This portrait, showing an artist working in his studio on an unfinished canvas, is a unique and important work from the Jacobite era. Until recently it was thought to be a self-portrait of a member of the Highmore family. However, recent research and conservation has revealed that the picture on the artist’s easel is an unfinished portrait of James III, the ‘Old Pretender’. Such is the precision with which the outline of James has been drawn, that it has been possible to identify which portrait, and therefore which artist, is depicted; a portrait of the Pretender done by Alexander in Rome, probably in 1749 (Private Collection).

Cosmo Alexander’s artistic career was dominated by his ardent adherence to the exiled Stuart kings of Scotland and England. This particular this portrait vividly illustrates not only the defining moment of his career, but also the importance attached to portraiture by the Jacobites. Alexander was born in Aberdeen into an artistic family, but the young Cosmo’s early artistic career was interrupted by his part in the Jacobite rebellion of 1745. Declared a wanted man after the battle of Culloden in 1746, he was forced to flee to the Italian court-in-exile of the Stuarts. He there found a ready market for portraits among the sizeable Scottish community, and before long, in 1747, received a commission from the Pretender himself. In 1749 he was again commissioned to produce a series of the Stuart family; James, his late wife Maria Clementina, and his two sons, Prince Charles and Cardinal York.

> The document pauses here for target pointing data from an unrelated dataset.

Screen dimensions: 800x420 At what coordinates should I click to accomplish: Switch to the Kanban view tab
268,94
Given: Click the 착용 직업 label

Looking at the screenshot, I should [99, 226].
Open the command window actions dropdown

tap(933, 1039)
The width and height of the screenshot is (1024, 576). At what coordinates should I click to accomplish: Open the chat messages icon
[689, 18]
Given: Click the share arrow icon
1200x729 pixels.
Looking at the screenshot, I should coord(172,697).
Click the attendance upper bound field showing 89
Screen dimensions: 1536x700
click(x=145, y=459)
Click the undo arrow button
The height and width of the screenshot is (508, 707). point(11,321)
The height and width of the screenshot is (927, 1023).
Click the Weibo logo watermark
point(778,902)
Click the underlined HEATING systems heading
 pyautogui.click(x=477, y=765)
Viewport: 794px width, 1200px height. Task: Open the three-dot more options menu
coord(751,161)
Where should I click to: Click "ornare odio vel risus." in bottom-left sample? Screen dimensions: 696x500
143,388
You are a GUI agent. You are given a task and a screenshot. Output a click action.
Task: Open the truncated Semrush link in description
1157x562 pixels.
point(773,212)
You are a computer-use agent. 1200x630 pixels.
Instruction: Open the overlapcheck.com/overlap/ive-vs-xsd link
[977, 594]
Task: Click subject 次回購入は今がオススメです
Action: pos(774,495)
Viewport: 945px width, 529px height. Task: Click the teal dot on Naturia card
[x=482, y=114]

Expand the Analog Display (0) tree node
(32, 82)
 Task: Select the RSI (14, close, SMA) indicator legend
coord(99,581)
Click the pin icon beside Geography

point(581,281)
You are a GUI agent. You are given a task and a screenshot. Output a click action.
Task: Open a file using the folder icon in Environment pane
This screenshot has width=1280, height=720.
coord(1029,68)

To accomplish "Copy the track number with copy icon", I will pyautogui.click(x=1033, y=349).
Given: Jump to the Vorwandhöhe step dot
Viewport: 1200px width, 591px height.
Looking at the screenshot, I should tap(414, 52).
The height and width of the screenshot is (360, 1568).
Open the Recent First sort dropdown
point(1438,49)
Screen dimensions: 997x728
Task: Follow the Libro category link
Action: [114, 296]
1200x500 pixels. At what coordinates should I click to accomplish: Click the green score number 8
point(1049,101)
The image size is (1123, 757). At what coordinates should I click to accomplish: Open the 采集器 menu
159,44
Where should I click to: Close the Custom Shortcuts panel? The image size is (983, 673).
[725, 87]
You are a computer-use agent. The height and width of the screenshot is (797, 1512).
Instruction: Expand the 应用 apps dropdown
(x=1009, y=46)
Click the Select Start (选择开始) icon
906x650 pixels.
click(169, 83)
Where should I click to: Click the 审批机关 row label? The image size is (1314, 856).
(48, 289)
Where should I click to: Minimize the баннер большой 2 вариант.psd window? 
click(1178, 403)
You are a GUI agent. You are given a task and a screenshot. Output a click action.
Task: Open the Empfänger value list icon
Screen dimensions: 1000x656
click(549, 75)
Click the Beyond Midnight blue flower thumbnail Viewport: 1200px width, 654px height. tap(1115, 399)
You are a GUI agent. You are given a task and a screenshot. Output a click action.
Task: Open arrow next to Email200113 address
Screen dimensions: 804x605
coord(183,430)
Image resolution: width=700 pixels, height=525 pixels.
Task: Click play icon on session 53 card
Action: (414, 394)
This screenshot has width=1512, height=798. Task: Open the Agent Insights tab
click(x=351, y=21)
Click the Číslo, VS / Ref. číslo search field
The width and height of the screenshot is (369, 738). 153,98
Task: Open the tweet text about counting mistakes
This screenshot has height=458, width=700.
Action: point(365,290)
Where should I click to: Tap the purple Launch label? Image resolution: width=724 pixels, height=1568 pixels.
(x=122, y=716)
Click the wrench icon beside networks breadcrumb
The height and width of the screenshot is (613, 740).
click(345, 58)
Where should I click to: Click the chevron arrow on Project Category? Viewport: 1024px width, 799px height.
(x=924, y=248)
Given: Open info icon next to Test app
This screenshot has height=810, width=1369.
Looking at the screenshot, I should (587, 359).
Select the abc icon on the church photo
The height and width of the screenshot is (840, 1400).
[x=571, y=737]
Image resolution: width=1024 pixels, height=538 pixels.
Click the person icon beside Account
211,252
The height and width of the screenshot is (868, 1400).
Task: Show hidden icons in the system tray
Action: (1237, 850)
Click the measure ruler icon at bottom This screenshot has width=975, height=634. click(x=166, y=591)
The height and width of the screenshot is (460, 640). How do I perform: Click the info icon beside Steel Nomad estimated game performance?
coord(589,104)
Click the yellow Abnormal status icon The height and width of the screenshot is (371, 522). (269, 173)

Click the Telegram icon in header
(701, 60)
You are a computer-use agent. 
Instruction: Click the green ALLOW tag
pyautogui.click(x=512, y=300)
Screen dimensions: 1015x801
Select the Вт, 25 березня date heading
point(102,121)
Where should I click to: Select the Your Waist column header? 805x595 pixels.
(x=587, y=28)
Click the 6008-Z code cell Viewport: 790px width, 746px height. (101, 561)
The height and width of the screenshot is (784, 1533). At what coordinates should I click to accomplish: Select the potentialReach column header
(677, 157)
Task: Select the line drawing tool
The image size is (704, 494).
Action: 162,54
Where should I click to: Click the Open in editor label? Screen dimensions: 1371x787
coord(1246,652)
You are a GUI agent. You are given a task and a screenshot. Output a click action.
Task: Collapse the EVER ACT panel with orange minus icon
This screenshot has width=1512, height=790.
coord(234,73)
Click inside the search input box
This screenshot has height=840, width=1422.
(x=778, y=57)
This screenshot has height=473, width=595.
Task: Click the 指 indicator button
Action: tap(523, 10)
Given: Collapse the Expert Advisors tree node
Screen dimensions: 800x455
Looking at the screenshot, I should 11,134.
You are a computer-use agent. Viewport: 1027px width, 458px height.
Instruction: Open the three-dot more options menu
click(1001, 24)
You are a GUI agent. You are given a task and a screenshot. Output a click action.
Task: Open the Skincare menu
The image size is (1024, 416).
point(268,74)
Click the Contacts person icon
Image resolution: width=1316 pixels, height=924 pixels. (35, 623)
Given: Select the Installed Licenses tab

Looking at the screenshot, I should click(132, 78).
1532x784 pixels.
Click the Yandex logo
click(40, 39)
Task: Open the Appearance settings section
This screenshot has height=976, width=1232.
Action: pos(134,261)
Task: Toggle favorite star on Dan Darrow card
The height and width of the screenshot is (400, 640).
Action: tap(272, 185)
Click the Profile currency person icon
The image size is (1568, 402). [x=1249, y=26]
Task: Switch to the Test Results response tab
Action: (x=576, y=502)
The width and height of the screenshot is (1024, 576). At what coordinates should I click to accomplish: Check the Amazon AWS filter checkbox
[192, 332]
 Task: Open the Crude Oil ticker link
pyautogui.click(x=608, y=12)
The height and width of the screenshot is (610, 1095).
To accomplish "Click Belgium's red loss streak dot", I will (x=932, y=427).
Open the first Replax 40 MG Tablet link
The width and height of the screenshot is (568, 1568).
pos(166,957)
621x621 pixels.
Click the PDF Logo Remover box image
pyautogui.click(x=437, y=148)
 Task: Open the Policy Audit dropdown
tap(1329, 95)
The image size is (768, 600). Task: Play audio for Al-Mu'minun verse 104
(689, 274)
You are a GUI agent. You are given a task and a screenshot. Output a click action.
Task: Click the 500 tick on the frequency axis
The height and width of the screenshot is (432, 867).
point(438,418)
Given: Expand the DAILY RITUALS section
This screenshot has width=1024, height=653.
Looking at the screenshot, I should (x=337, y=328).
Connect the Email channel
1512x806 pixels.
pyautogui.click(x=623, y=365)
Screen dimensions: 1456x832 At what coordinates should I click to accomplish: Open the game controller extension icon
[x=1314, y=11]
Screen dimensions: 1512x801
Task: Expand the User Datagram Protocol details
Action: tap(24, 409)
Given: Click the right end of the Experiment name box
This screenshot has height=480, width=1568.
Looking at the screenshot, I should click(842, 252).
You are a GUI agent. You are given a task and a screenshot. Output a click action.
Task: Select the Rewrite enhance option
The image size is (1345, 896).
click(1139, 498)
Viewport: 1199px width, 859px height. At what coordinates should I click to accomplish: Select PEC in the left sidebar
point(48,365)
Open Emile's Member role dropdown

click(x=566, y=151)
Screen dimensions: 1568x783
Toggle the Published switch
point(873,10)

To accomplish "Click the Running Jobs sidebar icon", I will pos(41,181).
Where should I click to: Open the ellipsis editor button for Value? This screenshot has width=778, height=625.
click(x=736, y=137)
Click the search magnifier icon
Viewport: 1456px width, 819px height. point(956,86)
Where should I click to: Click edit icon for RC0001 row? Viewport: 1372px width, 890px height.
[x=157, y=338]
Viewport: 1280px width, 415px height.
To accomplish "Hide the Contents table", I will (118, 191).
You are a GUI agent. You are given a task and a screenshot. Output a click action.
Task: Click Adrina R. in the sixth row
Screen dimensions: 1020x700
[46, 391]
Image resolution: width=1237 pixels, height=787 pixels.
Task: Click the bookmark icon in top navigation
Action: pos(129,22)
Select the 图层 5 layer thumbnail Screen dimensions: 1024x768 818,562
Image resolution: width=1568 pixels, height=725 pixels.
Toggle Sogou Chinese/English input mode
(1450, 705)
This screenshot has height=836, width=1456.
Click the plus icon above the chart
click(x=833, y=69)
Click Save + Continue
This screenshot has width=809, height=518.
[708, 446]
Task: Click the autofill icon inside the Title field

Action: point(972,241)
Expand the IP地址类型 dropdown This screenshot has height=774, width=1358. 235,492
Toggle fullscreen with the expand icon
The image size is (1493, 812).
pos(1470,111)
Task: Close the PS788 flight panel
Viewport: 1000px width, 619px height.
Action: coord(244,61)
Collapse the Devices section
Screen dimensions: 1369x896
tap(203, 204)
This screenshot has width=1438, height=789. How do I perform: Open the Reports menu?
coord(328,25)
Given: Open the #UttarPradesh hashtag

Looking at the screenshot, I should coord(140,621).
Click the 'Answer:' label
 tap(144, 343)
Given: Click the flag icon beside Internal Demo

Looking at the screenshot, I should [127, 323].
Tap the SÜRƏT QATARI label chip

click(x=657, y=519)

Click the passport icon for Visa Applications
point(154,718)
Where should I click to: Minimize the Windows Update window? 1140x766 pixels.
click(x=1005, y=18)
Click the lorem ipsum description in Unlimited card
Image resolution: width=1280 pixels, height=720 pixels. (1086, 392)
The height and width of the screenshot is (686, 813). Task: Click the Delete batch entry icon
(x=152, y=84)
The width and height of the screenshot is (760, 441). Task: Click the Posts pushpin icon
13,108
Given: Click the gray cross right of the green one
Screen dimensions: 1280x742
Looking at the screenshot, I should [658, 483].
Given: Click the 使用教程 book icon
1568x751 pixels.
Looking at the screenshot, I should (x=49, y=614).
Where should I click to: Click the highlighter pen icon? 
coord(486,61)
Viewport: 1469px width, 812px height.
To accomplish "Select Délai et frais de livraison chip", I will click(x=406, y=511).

Portraits of the exiled James III, or ‘The King over the Water’ as he was known by supporters, were a vital part of keeping the Stuart cause alive. Such works were chiefly political, or propagandist, and designed to create, or maintain, loyalty among Stuart followers. There was an added demand for such works after Bonnie Prince Charlie’s romantic failure in the invasion of 1745. For Alexander, such royal patronage became his livelihood, and he continued to paint portraits of the Stuarts, and their followers, when he moved to Paris in the early 1750s.

James’ 1747 commission was undoubtedly a breakthrough moment in the young artist’s career, and must therefore be the inspiration for the present self-portrait. Further indications of attribution to Alexander, in addition to the similarity in likeness , can be drawn from an earlier and larger self-portrait in the Aberdeen Art Gallery, in which the pose, drapery and prominence of the palette and brushes is similarly handled. It is interesting to speculate that the size of the present portrait allowed for easy transportation, perhaps to be sent back to family in Scotland. However, Alexander is known to have painted small portrait canvases, such as his Dr. William Gordon of Montrose (Sotheby’s June 12th, 2003).

Following the collapse of Jacobite support in England in the 1750s, Alexander was able to return to London, and eventually Scotland in 1755, where he continued to paint portraits of the principle Jacobite families. However, he seems never to have lost his itinerant spirit, and later worked variously in the Netherlands, and most famously in America, where he took on a young Gilbert Stuart as his pupil.